Attività da svolgere ▸
1. Nel testo sulla lottizzazione abusiva, quanti degli elementi indiziari previsti dall'art. 30 devono essere presenti perché il reato sia integrato?
2. Per ciascuna affermazione indica se concorda con il testo sulla lottizzazione abusiva, rispondendo sì o no e citando le parole del testo che decidono:
(a) L'elencazione degli elementi indiziari dell'art. 30 è tassativa.
(b) Il frazionamento del terreno può avvenire anche con una suddivisione di fatto, senza apposita operazione catastale.
(c) La lottizzazione abusiva negoziale ricorre solo quando manca il piano di lottizzazione.

Testo di partenza ▸
^^^^^^^^
3.1.1. Con particolare riguardo, poi, all’ipotesi della lottizzazione abusiva negoziale, la stessa ricorre quando una trasformazione urbanistica o edilizia del territorio effettuata in assenza del previsto piano di lottizzazione – ovvero, pur laddove il piano sia esistente, in contrasto con gli strumenti urbanistici e le previsioni normative -  «venga predisposta attraverso il frazionamento e la vendita, o atti equivalenti, del terreno in lotti che, per le loro caratteristiche  quali la dimensione in relazione alla natura del terreno e alla sua destinazione secondo gli strumenti urbanistici, il numero, l’ubicazione o la eventuale previsione di opere di urbanizzazione ed in rapporto ad elementi riferiti agli acquirenti, denuncino in modo non equivoco la destinazione a scopo edificatorio» (art. 30, comma 1, 2^ parte, T.U.E.).
Per consolidata giurisprudenza di questa Corte, ai fini della configurabilità del reato di lottizzazione abusiva negoziale o cartolare, l'elencazione degli elementi indiziari di cui all'art. 30, comma primo, d.P.R. 6 giugno 2001, n. 380 non è tassativa né tali elementi devono sussistere contemporaneamente, in quanto è sufficiente per l'integrazione del reato anche la presenza di uno solo di essi, purché risulti inequivocamente la destinazione a scopo edificatorio del terreno (Sez.  3, n. 27739 del 06/06/2008, Berloni, Rv. 240603). Peraltro, ai fini della integrazione del reato, il frazionamento di un terreno non deve necessariamente avvenire mediante apposita operazione catastale che preceda le vendite o gli atti di disposizione, ma può realizzarsi con ogni altra forma di suddivisione fattuale dello stesso; l'espressione in questione, infatti, da intendersi in modo atecnico, si riferisce a qualsiasi attività giuridica che abbia per effetto la suddivisione in lotti di un'area di più ampia estensione, comunque predisposta od attuata, attribuendone la disponibilità a terzi al fine di realizzare una non consentita trasformazione urbanistica od edilizia del territorio (Sez.  6, n. 48472 del 28/11/2013, D’Amato e aa., Rv. 257457; Sez.  3, n. 6180 del 04/11/2014, dep. 2015, Di Stefano, Rv. 262387).
^^^^^^^^
Estratto dei dati ▸
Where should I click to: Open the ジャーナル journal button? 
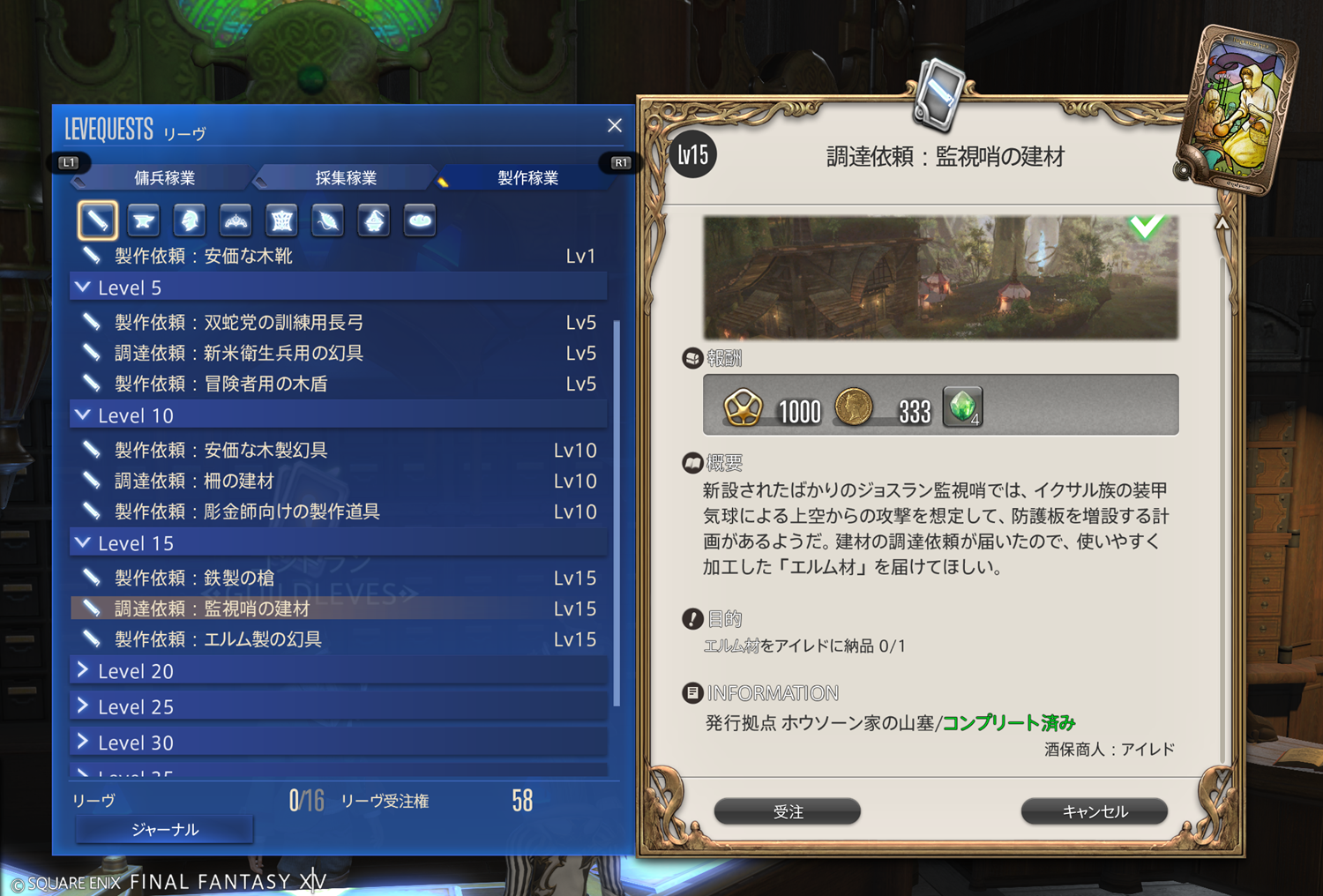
^^^^^^^^
Risultati finali ▸
1. Basta anche uno solo, purché risulti inequivocamente la destinazione a scopo edificatorio del terreno.

2.
(a) No: «non è tassativa».
(b) Sì: «può realizzarsi con ogni altra forma di suddivisione fattuale dello stesso».
(c) No: «pur laddove il piano sia esistente, in contrasto con gli strumenti urbanistici e le previsioni normative».